When it comes to athletic development, we know it takes much more than 5 simple exercises. However, there are some exercises that are better than others. We asked our mentor, Laurence Bloom to share with us the top five exercises he would recommend for athletic development, particularly associated with football. Keep reading to check them out.

Laurence is the expert on this specific question as he specialises in the physical and athletic development of elite football players. He’s currently Head of Sports Science at Charlton Athletic Football Club. His role is to deliver general (gym) and sports-specific (field) Strength and Conditioning programmes to optimise the player’s physical performance levels.

If you’re interested in football, work with football players, or want to enhance your athletic development, keep reading to learn more…

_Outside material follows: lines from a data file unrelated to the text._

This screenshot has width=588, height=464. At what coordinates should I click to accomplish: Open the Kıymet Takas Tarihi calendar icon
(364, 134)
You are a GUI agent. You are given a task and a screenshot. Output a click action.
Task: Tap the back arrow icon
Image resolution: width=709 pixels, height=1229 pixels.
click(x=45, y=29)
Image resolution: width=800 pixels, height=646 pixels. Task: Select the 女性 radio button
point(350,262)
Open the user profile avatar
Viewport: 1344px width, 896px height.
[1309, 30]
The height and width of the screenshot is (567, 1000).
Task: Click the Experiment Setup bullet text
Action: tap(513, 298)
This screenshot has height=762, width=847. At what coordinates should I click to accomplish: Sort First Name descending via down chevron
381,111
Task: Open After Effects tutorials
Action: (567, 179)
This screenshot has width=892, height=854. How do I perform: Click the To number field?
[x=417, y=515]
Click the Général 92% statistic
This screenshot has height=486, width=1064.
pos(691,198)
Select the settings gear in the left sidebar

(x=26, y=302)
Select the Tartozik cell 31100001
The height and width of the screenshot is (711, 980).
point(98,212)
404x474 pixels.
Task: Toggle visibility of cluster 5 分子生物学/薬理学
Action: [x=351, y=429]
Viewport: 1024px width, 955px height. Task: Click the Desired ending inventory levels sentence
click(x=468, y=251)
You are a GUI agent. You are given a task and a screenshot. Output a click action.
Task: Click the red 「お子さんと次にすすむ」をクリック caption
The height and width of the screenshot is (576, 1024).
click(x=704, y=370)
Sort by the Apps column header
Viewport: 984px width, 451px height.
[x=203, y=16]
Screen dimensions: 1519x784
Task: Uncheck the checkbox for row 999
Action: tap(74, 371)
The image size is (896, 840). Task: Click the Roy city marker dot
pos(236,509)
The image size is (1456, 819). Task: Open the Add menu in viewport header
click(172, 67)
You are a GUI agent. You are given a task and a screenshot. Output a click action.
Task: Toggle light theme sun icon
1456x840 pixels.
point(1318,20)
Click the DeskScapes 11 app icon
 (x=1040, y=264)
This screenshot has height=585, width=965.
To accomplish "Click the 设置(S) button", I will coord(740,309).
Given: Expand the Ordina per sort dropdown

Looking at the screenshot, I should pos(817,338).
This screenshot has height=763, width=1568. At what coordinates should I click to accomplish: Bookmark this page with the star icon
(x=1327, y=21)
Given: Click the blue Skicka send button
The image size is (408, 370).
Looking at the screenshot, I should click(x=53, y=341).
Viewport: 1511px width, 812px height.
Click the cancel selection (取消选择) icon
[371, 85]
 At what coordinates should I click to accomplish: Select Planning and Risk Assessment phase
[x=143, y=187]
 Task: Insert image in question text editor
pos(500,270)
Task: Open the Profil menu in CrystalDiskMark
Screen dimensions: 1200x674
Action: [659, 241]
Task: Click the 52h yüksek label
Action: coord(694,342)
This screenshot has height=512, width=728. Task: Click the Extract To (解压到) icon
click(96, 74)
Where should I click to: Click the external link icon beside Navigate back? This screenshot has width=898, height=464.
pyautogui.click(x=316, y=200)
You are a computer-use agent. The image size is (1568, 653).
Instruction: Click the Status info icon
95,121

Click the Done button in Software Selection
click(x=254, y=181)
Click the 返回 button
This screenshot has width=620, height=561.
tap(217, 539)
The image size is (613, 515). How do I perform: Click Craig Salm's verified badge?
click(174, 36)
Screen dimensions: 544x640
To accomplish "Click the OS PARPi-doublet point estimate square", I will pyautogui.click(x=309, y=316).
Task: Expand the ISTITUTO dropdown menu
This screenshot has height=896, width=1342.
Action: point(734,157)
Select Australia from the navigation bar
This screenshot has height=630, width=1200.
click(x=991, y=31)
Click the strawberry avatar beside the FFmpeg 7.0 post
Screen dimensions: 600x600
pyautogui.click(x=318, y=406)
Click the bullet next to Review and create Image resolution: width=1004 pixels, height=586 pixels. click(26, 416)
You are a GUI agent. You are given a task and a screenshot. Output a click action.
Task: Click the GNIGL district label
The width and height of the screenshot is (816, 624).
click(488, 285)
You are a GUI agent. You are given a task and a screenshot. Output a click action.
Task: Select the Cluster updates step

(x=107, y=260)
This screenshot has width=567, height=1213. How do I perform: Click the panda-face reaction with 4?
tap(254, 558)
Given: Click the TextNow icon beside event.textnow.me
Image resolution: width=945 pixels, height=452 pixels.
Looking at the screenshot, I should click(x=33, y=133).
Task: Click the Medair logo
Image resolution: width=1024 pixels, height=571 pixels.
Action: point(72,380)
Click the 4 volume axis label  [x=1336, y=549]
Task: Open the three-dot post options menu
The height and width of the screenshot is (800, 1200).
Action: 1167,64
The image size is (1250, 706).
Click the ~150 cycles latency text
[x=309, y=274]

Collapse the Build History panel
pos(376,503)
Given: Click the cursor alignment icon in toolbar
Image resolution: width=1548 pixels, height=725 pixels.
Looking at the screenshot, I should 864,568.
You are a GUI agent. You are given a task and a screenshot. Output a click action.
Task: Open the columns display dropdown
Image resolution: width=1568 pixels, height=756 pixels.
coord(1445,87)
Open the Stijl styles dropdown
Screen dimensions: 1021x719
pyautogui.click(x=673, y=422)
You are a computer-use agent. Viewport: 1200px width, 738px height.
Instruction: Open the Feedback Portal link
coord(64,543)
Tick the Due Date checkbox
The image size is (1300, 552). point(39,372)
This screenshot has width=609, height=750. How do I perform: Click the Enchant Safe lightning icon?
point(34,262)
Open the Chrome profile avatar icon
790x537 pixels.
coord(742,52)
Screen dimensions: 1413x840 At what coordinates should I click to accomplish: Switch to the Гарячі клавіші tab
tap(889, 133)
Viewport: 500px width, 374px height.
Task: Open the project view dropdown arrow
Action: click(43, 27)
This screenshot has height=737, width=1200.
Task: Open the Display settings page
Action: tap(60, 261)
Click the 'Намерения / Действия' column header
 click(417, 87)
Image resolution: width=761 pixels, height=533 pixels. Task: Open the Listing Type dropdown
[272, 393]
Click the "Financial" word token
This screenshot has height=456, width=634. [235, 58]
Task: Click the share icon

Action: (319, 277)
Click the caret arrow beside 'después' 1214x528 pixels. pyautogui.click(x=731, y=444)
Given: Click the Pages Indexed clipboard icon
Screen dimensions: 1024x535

Top 5 Exercises for Athletic Development

It’s difficult to choose just 5 exercises as there are many good exercises that can be used within the players’ gym programmes. The gym programmes are designed to develop strength, power and speed. When selecting these exercises my thought process was to choose exercises that give the most bang for your buck. In other words, tick as many physical competency boxes as possible within each exercise. I was also thinking about working the curve, so that we’re hitting different elements of the force-velocity curve throughout these exercises.

1. Overhead Squat

The overhead squat is a great exercise for assessing and developing whole-body strength and mobility. This exercise challenges the mobility of the ankles, hips, spine and shoulders. These are all important areas for all athletes and should be considered within your strength and conditioning programmes. When an athlete can perform the movement well the load can be increased in order to develop total body strength. For this reason, I think the overhead squat is one of the most powerful exercises for athletic development.

2. Hang Clean

The hang clean is a great exercise for developing power. The hand clean works through the middle portion of the force-velocity curve. One of the best things about the hand clean is you can build either strength-speed or speed-strength dependent upon the load being used. This exercise works on both force production during the 2nd pull and force reduction during the eccentric phase of the catch. These are both essential qualities for athletic development and performance.

3. Box Jump/Depth Jump

The box jump is another great exercise for developing explosive power. There are lots of variations and progressions that can be made to the exercise in order to make it more complex and challenging for your athlete. Once your athlete can perform a good box jump and has good landing control, you can then can progress their training to depth jumps. By having the ability to progress into depth jumps your athlete will be able to develop reactive strength and speed too.

4. Single-Leg Squat

The single-leg squat is a great exercise for developing strength, stability and mobility simultaneously. Most athletic movements are performed whilst on one leg so it’s also important that we train in this manner. Training in this way will also help to build symmetry between the dominant and non-dominant legs. There are lots of great progressions that can be made in order to make it more challenging for your athlete too.

5. Walking Lunge Series

The walking lunge exercise is another great exercise for developing unilateral strength, stability and mobility. It’s a more dynamic exercise than the single-leg squat. Walking lunges involve moving through the sagittal plane. Again there are a number of progressions that can be implemented:-

A) Walking Lunge with overhead reach

B) Walking Lunge with rotation

C) Lateral walking lunge

D) Reverse walking lunges

Try adding these exercises into your programmes and let us know how you get on!